DATASET EXCERPTS:
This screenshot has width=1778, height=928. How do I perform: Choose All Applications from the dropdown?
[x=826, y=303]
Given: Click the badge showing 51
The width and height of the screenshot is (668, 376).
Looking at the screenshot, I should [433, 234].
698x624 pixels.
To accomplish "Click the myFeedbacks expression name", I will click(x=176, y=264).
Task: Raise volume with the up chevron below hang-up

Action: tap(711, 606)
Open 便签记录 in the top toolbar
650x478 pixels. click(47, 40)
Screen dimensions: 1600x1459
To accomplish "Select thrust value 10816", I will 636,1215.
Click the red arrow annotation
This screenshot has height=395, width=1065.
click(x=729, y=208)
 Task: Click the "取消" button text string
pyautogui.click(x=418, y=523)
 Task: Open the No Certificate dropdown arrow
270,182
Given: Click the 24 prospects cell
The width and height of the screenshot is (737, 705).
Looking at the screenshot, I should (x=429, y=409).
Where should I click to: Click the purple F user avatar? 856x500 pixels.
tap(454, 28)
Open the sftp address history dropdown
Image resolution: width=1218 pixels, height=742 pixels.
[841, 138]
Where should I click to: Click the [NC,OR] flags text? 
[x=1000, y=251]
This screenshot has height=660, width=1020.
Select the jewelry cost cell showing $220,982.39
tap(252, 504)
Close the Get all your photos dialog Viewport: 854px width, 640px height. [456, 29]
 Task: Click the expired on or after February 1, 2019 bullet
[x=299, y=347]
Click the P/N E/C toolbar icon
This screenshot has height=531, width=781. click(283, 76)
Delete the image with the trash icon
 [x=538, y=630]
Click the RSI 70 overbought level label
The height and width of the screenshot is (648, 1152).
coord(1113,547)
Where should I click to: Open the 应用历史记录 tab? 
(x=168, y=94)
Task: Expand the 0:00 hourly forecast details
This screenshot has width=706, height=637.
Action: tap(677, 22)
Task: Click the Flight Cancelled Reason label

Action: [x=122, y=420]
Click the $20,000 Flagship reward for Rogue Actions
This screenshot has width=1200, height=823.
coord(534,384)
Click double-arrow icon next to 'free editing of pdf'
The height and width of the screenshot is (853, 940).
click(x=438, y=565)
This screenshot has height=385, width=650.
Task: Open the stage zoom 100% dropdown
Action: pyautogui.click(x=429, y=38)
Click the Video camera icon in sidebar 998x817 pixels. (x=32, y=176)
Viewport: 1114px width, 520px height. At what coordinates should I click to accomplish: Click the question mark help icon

INSTRUCTIONS TO FOLLOW: Each line above that contains the string "Given" should be identified and copied.

SOLUTION FOR THIS EXERCISE:
Given: Click the badge showing 51
Given: Click the 24 prospects cell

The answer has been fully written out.